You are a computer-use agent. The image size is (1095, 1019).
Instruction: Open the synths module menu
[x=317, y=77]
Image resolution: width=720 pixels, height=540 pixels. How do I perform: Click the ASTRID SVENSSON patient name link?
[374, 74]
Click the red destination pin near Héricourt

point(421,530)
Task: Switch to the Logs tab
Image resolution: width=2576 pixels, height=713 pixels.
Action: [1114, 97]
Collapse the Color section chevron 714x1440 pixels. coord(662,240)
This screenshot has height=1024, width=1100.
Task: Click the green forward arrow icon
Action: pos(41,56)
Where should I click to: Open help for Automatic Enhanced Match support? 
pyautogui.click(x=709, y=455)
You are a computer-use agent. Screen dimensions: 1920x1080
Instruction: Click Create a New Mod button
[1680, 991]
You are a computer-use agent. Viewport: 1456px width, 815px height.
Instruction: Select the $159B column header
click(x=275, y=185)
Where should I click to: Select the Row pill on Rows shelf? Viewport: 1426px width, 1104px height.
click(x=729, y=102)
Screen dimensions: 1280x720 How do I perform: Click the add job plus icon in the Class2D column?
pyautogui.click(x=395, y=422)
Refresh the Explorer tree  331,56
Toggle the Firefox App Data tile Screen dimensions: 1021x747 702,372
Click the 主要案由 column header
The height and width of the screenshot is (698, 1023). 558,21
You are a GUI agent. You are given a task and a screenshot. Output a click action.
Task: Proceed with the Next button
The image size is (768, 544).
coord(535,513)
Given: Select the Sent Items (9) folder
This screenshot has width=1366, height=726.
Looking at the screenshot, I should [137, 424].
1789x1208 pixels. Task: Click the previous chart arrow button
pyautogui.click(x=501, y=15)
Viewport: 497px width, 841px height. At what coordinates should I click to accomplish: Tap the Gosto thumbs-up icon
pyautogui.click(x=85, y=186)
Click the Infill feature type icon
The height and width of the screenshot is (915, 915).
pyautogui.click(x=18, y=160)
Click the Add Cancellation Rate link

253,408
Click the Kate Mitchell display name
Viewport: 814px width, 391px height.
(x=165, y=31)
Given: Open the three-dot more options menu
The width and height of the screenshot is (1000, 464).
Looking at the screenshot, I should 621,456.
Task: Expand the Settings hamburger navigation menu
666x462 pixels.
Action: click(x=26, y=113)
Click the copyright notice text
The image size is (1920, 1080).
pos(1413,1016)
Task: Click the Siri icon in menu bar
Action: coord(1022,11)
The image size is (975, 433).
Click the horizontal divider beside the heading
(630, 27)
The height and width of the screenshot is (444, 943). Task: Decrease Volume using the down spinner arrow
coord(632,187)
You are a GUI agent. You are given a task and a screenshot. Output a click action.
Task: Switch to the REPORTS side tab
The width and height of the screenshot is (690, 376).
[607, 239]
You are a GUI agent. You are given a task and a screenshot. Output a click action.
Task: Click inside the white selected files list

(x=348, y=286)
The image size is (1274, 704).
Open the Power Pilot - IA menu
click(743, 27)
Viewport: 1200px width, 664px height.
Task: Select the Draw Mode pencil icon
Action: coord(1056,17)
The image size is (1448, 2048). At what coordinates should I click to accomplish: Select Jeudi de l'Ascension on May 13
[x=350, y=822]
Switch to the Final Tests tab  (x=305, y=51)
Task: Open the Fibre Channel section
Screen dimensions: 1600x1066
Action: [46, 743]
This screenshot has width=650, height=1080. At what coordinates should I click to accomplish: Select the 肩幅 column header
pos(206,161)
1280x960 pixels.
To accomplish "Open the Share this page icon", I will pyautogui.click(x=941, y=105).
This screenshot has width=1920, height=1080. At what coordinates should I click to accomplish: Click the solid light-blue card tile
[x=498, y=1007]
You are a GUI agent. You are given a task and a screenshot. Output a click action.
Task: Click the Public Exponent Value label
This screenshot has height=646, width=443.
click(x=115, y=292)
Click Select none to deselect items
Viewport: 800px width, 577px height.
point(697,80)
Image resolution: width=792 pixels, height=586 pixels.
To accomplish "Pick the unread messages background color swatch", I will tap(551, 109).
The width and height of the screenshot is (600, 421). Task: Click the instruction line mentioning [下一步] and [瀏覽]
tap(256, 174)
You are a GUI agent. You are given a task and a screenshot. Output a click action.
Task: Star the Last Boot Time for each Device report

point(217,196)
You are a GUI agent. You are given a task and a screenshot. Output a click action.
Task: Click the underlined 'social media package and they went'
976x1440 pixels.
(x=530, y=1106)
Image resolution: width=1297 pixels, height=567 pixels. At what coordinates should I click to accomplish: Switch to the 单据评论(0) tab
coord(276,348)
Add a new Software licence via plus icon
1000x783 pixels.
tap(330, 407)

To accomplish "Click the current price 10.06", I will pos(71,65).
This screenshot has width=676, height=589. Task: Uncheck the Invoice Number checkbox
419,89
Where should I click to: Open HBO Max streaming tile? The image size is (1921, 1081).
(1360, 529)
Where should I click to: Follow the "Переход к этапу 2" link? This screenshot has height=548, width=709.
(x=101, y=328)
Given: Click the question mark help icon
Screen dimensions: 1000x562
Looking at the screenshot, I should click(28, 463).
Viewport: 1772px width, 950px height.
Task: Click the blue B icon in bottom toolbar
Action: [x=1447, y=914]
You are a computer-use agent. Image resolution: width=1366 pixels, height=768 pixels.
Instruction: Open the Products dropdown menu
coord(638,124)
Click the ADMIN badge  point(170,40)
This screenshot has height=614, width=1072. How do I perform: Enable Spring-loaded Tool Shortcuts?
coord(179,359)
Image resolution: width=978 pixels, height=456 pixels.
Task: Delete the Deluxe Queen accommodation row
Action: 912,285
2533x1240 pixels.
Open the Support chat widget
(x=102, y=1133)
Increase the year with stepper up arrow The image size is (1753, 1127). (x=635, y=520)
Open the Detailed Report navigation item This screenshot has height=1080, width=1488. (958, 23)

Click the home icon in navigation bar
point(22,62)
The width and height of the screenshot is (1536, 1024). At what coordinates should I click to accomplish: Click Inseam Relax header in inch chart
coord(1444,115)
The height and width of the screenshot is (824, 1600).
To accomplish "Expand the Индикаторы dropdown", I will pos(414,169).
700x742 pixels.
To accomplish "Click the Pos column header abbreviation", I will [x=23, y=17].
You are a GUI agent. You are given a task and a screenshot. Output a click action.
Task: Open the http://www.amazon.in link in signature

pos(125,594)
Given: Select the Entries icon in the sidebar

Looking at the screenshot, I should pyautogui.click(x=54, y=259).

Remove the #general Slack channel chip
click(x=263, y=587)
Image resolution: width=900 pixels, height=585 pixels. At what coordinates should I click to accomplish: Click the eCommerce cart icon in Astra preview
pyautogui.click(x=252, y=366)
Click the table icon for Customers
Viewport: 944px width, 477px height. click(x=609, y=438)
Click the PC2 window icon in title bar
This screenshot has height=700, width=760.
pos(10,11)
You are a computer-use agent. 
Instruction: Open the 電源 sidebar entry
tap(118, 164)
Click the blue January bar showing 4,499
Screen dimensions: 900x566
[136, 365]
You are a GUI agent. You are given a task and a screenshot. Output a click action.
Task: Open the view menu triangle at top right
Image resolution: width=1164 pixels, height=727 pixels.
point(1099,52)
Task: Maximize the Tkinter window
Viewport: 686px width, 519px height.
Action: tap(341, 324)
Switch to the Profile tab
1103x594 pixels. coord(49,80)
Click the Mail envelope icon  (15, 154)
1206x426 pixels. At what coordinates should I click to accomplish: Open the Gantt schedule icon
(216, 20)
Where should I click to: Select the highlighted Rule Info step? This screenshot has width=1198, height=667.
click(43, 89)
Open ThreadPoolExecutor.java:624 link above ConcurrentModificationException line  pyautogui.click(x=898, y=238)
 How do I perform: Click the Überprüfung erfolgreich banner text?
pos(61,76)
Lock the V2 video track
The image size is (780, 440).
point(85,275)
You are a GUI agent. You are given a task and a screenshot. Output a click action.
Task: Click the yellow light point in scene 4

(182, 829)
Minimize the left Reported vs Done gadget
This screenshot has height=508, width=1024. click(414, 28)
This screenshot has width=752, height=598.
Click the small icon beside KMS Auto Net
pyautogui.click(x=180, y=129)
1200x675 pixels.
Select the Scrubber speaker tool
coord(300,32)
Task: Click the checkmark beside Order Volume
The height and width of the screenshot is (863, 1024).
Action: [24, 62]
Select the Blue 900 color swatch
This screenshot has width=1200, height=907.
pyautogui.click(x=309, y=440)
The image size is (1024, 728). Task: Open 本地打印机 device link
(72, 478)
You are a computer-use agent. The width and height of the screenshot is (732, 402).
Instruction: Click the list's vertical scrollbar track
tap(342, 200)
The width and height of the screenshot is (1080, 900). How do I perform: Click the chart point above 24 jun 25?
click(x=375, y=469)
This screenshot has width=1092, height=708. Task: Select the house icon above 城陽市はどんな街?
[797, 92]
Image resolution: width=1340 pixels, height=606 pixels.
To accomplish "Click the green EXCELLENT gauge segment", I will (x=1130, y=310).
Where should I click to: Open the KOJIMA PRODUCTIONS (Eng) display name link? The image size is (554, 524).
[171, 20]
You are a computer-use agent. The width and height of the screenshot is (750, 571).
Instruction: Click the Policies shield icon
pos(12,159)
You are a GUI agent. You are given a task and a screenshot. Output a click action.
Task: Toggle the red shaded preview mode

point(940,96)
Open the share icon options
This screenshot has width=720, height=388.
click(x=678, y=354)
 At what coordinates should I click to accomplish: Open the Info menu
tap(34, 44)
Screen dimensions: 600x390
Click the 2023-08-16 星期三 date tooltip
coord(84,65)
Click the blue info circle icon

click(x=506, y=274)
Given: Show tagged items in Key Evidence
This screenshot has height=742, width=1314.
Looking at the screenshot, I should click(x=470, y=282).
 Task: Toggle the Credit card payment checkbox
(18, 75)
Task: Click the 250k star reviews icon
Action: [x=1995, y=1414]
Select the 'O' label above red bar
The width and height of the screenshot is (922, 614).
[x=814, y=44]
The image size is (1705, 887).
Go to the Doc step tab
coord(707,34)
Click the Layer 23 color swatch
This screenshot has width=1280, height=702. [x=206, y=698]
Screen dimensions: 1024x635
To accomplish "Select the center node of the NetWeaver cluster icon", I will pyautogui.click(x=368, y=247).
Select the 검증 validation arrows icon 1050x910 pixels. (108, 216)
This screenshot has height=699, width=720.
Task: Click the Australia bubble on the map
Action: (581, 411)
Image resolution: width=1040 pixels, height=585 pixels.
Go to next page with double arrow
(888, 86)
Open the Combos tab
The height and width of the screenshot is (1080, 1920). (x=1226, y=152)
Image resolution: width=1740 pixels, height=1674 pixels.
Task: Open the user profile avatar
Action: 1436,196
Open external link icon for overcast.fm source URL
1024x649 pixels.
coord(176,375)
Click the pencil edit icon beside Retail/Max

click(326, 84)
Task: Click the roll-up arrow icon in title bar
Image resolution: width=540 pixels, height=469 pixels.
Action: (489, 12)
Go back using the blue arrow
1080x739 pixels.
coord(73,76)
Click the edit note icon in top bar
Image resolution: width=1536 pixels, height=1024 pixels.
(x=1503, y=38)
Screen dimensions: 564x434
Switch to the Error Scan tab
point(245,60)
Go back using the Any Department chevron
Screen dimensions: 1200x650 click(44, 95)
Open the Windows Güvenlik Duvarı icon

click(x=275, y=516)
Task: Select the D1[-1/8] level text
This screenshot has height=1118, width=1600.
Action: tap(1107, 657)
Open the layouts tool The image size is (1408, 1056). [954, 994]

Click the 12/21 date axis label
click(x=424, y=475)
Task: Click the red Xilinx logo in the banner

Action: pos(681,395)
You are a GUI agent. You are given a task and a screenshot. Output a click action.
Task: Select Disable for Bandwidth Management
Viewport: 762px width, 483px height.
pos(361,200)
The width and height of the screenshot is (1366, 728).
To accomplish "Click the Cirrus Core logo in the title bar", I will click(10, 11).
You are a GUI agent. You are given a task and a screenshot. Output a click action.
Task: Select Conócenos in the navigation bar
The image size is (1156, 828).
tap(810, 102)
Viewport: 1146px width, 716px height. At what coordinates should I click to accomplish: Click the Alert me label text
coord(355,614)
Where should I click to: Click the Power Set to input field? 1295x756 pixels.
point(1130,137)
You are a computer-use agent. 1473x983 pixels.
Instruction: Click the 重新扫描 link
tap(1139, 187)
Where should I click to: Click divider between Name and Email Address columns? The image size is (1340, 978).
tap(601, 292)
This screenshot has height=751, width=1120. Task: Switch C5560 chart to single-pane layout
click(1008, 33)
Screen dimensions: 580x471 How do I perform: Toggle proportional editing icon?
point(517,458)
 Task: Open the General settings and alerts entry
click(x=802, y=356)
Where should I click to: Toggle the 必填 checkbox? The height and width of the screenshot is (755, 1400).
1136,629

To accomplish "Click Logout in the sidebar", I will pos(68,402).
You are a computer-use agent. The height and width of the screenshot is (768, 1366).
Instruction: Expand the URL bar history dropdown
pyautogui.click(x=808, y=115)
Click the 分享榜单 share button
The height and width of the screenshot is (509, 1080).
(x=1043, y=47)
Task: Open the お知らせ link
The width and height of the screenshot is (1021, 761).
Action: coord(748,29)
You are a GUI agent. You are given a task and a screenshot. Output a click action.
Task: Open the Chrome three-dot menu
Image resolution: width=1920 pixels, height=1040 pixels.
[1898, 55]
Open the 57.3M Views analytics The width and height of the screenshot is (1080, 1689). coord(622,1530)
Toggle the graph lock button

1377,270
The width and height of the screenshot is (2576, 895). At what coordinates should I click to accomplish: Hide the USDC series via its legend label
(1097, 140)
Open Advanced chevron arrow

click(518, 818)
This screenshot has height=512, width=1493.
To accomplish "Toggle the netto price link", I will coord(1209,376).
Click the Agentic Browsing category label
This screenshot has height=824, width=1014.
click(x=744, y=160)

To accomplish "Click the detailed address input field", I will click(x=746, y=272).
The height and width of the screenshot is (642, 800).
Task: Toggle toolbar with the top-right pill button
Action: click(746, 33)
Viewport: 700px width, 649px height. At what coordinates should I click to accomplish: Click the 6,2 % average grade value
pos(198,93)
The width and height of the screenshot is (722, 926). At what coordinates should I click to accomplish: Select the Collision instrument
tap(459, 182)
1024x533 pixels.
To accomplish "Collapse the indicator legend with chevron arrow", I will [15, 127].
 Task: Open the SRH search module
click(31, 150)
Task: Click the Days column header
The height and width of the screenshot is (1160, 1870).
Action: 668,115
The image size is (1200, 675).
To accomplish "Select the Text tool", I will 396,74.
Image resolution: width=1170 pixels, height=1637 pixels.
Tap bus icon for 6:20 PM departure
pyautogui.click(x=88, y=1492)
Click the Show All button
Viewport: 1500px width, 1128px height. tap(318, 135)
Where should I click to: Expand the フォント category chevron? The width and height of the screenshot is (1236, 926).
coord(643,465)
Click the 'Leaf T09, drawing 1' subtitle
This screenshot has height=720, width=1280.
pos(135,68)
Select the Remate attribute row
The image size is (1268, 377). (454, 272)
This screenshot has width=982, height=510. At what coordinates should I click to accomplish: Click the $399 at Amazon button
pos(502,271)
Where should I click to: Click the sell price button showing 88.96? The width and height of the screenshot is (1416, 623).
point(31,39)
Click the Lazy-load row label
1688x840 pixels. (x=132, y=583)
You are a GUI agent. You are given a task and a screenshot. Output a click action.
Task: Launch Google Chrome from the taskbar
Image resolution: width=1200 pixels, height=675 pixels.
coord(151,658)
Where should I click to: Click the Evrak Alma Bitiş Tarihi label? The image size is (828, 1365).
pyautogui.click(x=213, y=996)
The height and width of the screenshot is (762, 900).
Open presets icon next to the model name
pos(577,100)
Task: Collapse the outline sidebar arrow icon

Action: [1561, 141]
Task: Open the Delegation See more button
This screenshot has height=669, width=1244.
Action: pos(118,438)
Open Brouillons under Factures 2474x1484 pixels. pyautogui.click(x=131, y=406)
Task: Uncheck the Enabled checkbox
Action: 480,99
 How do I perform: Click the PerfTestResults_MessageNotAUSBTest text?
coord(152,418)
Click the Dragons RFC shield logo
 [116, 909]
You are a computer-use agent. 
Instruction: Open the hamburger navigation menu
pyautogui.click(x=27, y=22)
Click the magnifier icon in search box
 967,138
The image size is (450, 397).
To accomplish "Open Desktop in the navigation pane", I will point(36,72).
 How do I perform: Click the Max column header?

__About this exercise__: A single number is the answer: how many lines of the material contain "options"?

__Completed task__: 2